(Records for locating displayed items)
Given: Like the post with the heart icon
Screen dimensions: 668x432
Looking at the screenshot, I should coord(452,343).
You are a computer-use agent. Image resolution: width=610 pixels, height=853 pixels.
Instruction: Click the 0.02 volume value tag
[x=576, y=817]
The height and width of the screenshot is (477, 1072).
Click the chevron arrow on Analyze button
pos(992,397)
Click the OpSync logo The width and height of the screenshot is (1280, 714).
--
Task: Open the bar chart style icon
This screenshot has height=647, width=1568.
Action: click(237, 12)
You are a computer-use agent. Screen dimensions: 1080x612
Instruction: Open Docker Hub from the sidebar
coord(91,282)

*The exercise*.
Format everything from the row containing "The height and" down to the row containing "Click the OpSync" as a numbered list, omitting any blank lines.

*Response*.
1. The height and width of the screenshot is (477, 1072).
2. Click the chevron arrow on Analyze button
3. pos(992,397)
4. Click the OpSync logo The width and height of the screenshot is (1280, 714).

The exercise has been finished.